ACTIVITY. Restate, word for word, the run of lines that starts at the line containing "The width and" and ends with the final line of the listing. Leave pictures out.

MATERIAL FOR THIS TASK.
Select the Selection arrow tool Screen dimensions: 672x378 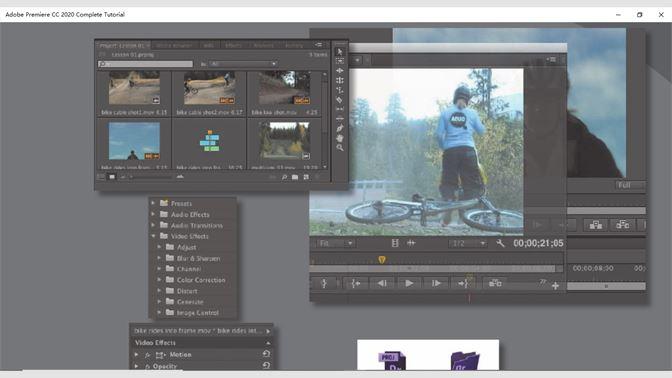[340, 52]
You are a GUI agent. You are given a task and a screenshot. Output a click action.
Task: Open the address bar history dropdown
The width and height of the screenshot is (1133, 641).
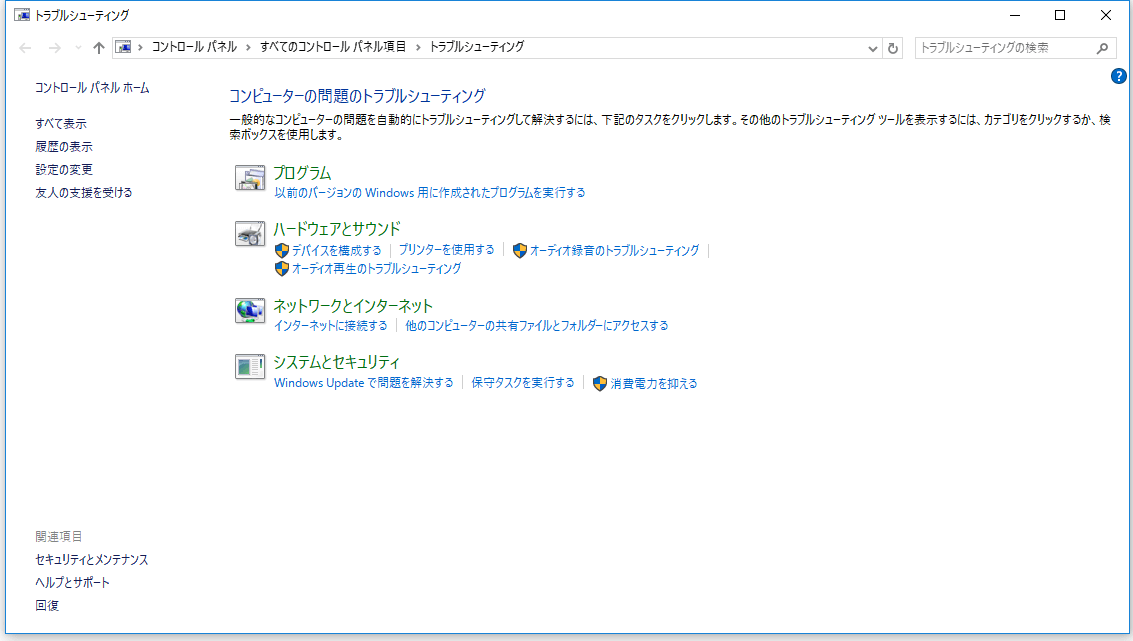pyautogui.click(x=872, y=47)
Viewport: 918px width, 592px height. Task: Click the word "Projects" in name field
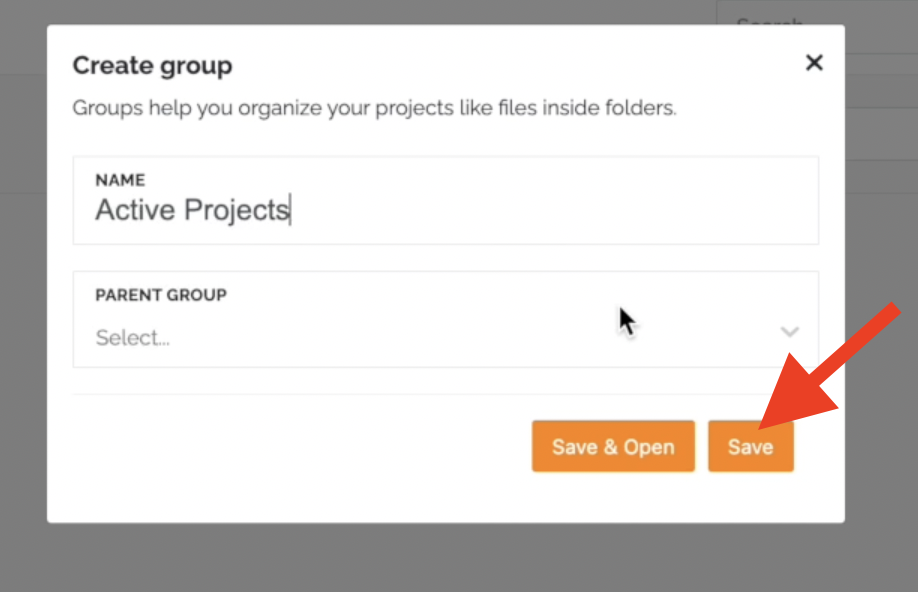237,211
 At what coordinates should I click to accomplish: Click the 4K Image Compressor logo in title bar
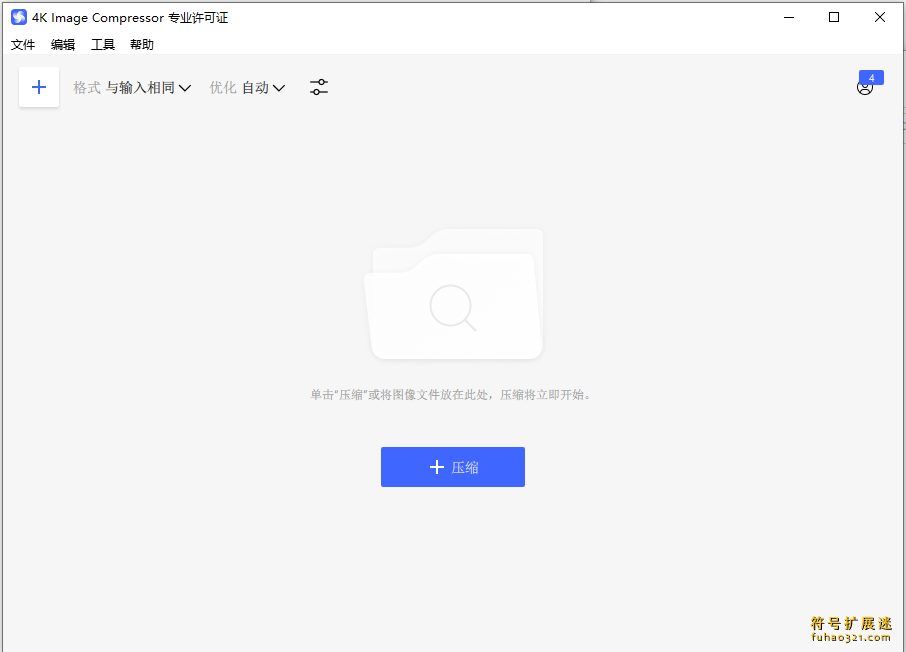[x=19, y=17]
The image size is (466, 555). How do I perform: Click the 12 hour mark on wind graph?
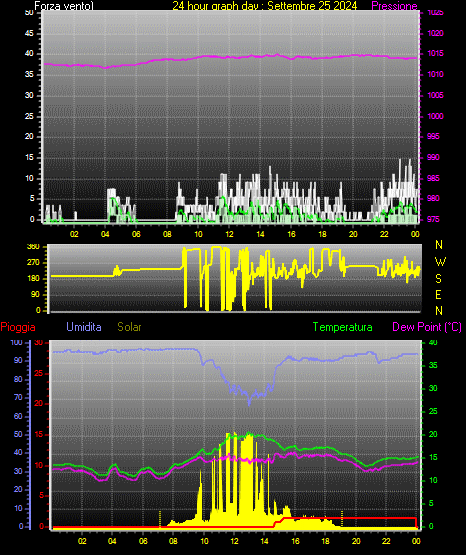pos(229,234)
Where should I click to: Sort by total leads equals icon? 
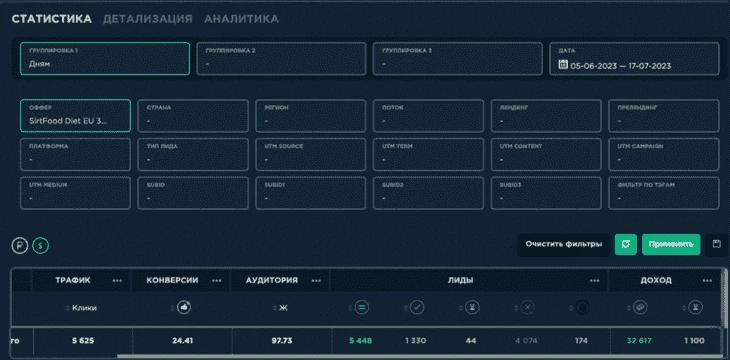(x=361, y=307)
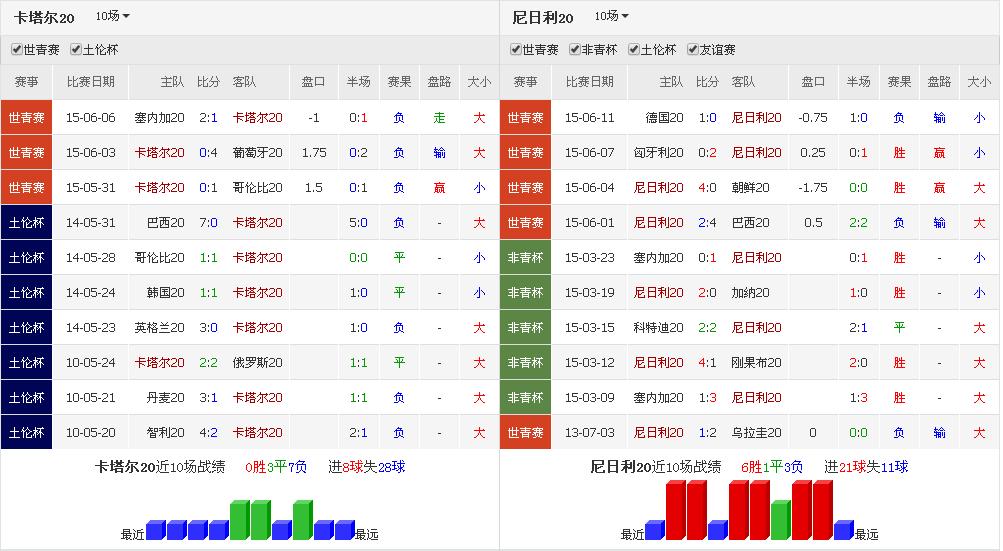The height and width of the screenshot is (551, 1003).
Task: Click 盘口 column header in 尼日利20 table
Action: [814, 83]
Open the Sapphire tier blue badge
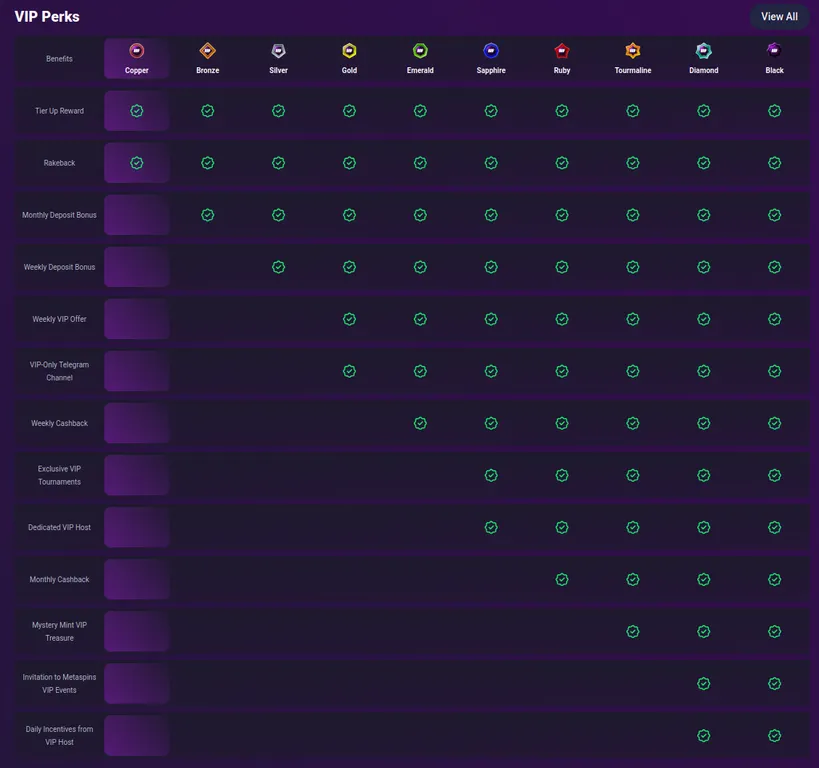 pos(491,51)
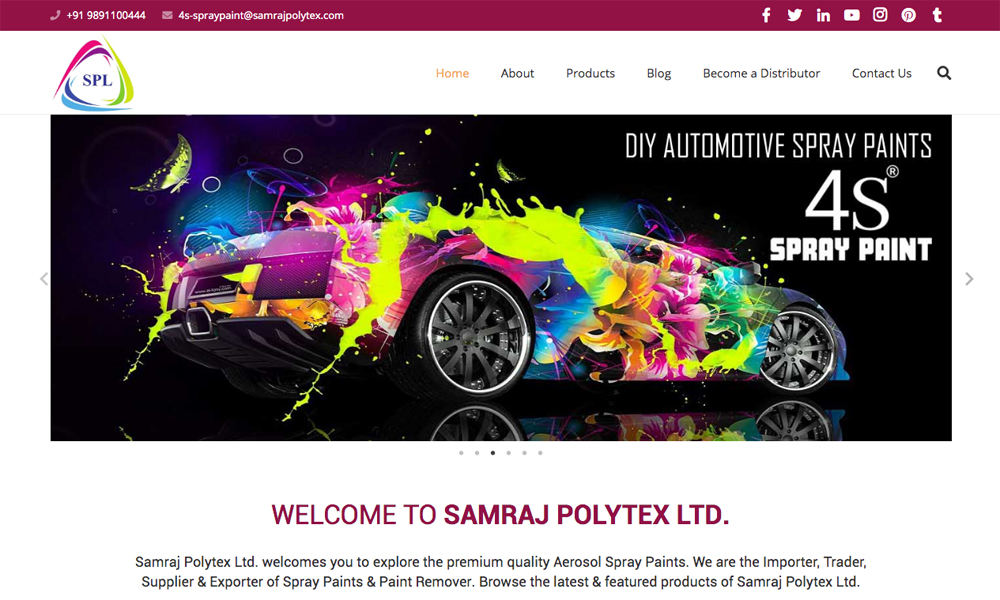Open Become a Distributor page
Viewport: 1000px width, 600px height.
(x=761, y=73)
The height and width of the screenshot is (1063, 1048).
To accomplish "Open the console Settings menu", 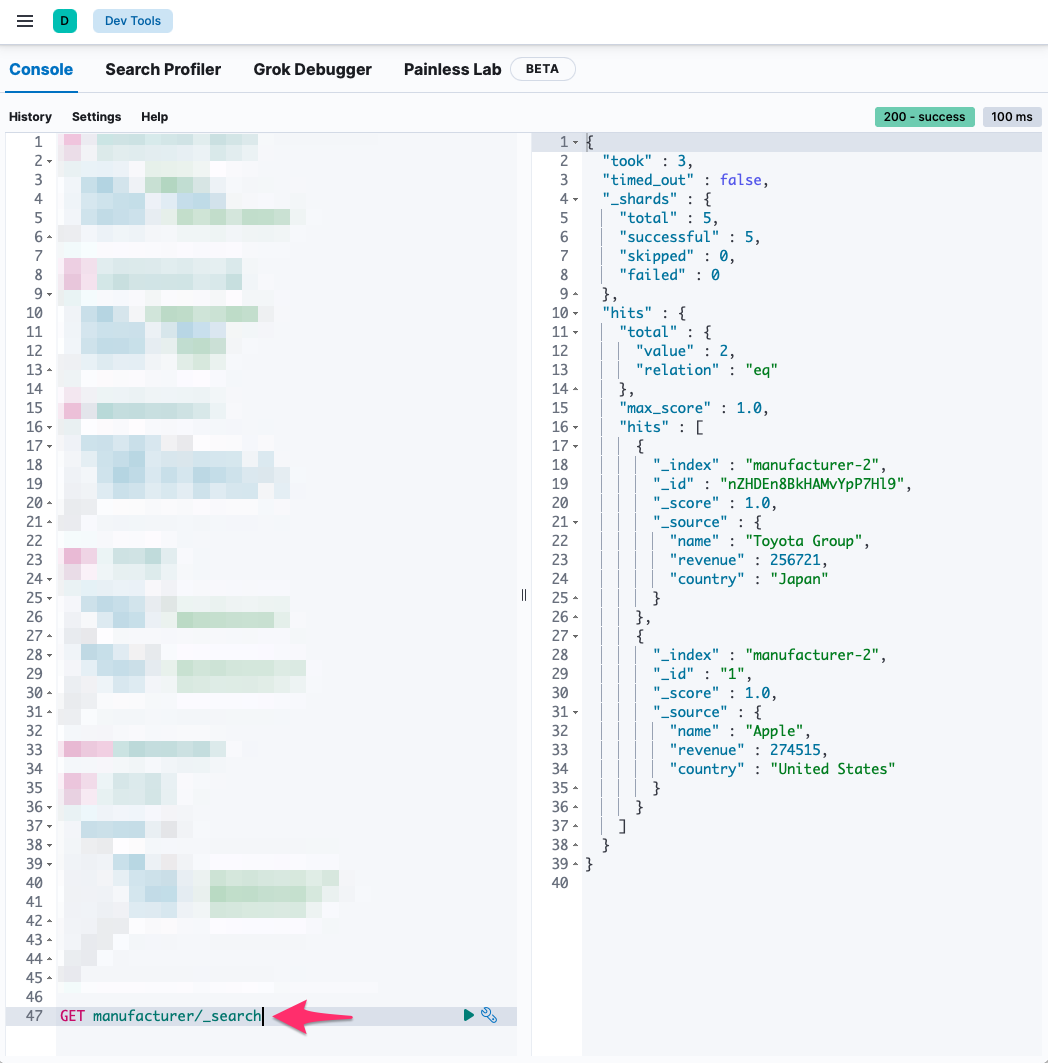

RESPONSE AREA.
The width and height of the screenshot is (1133, 641).
pyautogui.click(x=872, y=47)
Viewport: 918px width, 592px height. Task: Click the word "Projects" in name field
237,211
 At what coordinates should I click to accomplish: Click the 4K Image Compressor logo in title bar
[x=19, y=17]
The image size is (466, 555). How do I perform: Click the 12 hour mark on wind graph?
pos(229,234)
Where should I click to: Sort by total leads equals icon? 
(x=361, y=307)
The height and width of the screenshot is (551, 1003).
Task: Click 盘口 column header in 尼日利20 table
Action: [814, 83]
Open the Sapphire tier blue badge
 pos(491,51)
Open Become a Distributor page
Viewport: 1000px width, 600px height.
(x=761, y=73)
The height and width of the screenshot is (1063, 1048).
To accomplish "Open the console Settings menu", 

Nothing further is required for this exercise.